The next level would include all channels, an all content inside those channels. We can procedurally crawl the DOM after the channels all load, and start hiding divs (a la the old Netvibes search). This however would only return results for the channel the user has on the current tab. I suppose we could procedurally login on behalf of a user, and search all channels using "curl", or something similar and return a list of channels not on the current tab. This involves added complexities however, such as determining which channel parts a user has access to view.
As long as we are searching though, why stop at channels? We can search announcements, group studio, and course studio content. With this much data however, performance becomes a factor, and we may have to move to an indexed provider such as Sphinx.
Does anyone have any ideas on how to tackle such an ambitious search? Input is welcome!

Search Problems
Hi Ben,
We've been stumped on a rather narrow definition of your search types for a while (just searching portal content-but we have a considerable amount of this since we use Luminis as our intranet for regular pages, not just channel-based layouts).
Jon's channel search from a couple of years back is one of the better search implementations I've seen around, but it seems to be largely a manual process. I was hoping at one point to automatically crawl portal pages similar to the way most normal web page indexing works, but we've hit a couple of conceptual hurdles.

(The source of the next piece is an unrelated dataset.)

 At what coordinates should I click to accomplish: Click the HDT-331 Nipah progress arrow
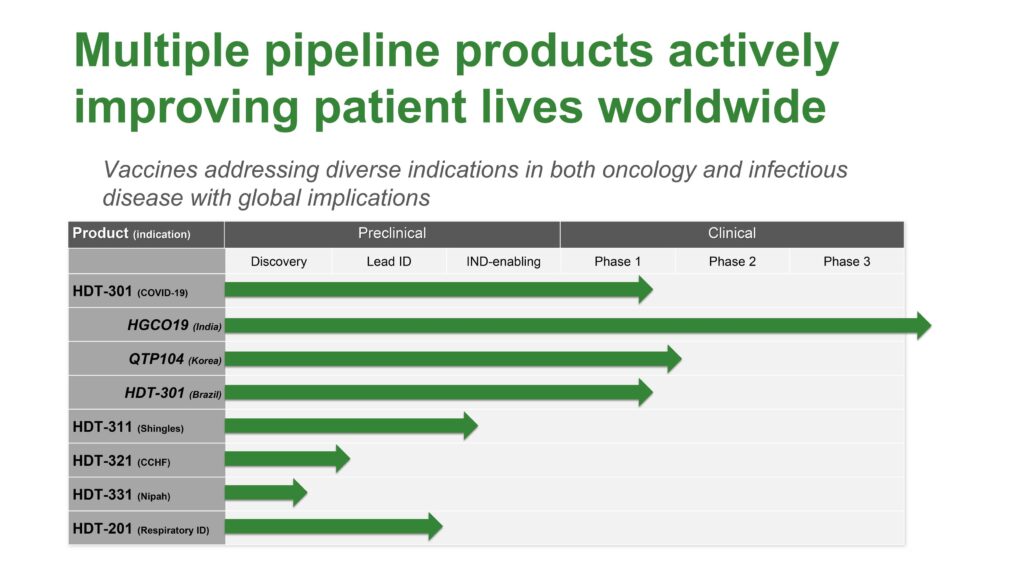click(266, 492)
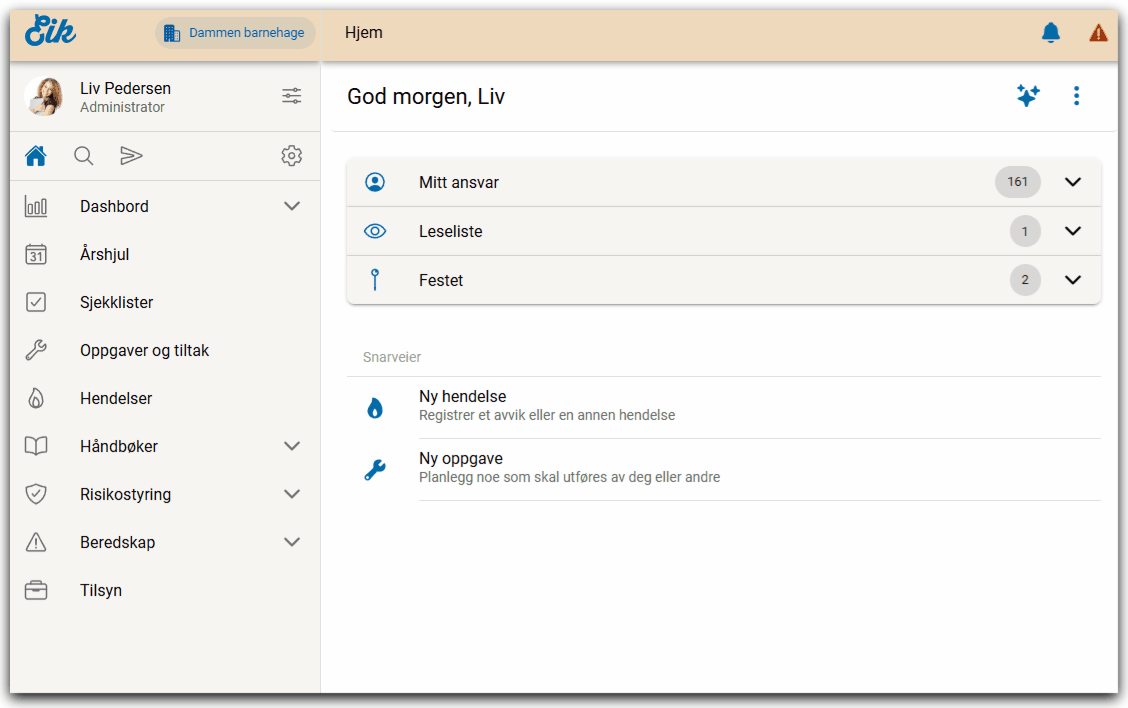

If you run a web crawler, you need one that can handle authentications. Not a big deal. So we figured we would create an account for the crawler. But what role should that account have? We thought it should basically be given everything so it could see everything. This leads into problems of course: after you've indexed your site, how does the search engine know only to show you the search results that are valid for your (the end user's) role or combination of roles? This means essentially that the crawler needs to index role-access information accompanying the content its retrieving which isn't available from a client perspective leaving me questioning whether the whole crawler paradigm is even possible. It's clear from this that it would be very difficult to use any off-the shelf search technology and that whatever search is developed would need to be tightly integrated into Luminis's core infrastructure. (Either that or the engine would have to return crawler results regardless of role, and contain no descriptions along with returned URLs to maintain content access restrictions.)
Brian
My Search Limitations and ideas for expansion
My search like Biran mentioned, is a manual process you need to keep up with constantly - especially if you're adding new channels all the time.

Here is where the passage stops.